Jobhopping – positiv oder negativ?

Nehmen wir mal an, Sie haben schon die ersten Schritte in Ihrem Berufsleben hinter sich und bereits wiederholt – und jeweils nach kurzer Zeit – den Job gewechselt. Auch hier ist die Frage, ob Sie im Gespräch eine plausible Erklärung liefern können.

Wenn Sie angeben, dass der Chef 3-mal ein Vollidiot war, dann wird das immer ein negatives Bild auf Sie werfen, weil der Verdacht nahe liegt, dass alle Autoritäten für Sie Vollidioten sind. Wenn Sie durch einen Chef Mobbing oder sexuelle Belästigung erlebt haben, wird jeder verstehen können, dass Sie nach kurzer Zeit wieder gekündigt und dieses Umfeld verlassen haben. Wenn man Ihnen ganz tolle Dinge im Interview versprochen hat und diese dann nicht eingelöst worden sind, obwohl Sie in der Probezeit diesbezüglich wiederholt nachgefragt haben, ist eine frühzeitige Kündigung nachvollziehbar. Handelt es sich dabei um Hygiene-Faktoren, wie einen versprochenen Obstkorb, der nun fehlt, versteht das niemand – sind Sie als Produktmanager eingestellt worden und sollen jetzt auch die Toilettenreinigung übernehmen, geht das gar nicht.

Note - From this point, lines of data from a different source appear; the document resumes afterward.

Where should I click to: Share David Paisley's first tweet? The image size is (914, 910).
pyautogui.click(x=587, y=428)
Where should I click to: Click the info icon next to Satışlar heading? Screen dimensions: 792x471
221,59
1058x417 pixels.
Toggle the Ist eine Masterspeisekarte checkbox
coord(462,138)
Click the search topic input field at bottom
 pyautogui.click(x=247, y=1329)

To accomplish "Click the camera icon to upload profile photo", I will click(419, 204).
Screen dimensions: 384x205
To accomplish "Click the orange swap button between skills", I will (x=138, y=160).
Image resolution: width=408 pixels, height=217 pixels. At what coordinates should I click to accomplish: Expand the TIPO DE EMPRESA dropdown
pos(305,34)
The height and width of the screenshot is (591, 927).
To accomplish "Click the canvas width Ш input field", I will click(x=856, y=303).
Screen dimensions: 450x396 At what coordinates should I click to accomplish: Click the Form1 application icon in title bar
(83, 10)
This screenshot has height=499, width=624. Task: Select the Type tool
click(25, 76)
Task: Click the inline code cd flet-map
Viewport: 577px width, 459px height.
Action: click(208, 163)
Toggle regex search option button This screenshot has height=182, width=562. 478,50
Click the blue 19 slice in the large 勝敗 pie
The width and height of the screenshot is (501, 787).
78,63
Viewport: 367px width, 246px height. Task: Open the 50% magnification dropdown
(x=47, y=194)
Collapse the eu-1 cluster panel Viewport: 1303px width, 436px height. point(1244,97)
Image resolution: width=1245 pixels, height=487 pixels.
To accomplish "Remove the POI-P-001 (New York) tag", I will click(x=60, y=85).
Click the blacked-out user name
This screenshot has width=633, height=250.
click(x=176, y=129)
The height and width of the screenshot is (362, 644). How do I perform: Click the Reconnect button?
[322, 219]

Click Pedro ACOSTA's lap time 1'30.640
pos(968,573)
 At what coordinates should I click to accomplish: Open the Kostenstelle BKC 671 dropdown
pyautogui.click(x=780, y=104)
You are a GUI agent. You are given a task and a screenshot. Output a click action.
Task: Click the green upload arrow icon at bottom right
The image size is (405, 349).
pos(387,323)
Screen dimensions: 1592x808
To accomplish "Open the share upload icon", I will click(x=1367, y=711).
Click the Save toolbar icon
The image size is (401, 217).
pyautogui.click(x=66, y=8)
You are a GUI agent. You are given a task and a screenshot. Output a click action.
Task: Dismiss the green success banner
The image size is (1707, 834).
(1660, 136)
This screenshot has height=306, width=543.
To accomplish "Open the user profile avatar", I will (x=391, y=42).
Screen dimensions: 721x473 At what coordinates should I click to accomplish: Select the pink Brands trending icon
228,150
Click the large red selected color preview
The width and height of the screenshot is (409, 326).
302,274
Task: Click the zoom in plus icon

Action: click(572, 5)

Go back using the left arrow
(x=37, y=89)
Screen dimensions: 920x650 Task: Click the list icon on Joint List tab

Wie so oft im Leben gilt auch bei diesen Themen: „Es kommt darauf an ...“ Da es Ihr Leben ist, das Sie vorstellen, werden Sie immer gute Gründe gehabt haben, warum Sie diesen oder jenen Job wieder verlassen haben. Stehen Sie dazu, und erzählen Sie den Grund dafür, dann bleiben Sie authentisch und für den Recruiter wird nachvollziehbar, nach welchen Prinzipien Sie handeln.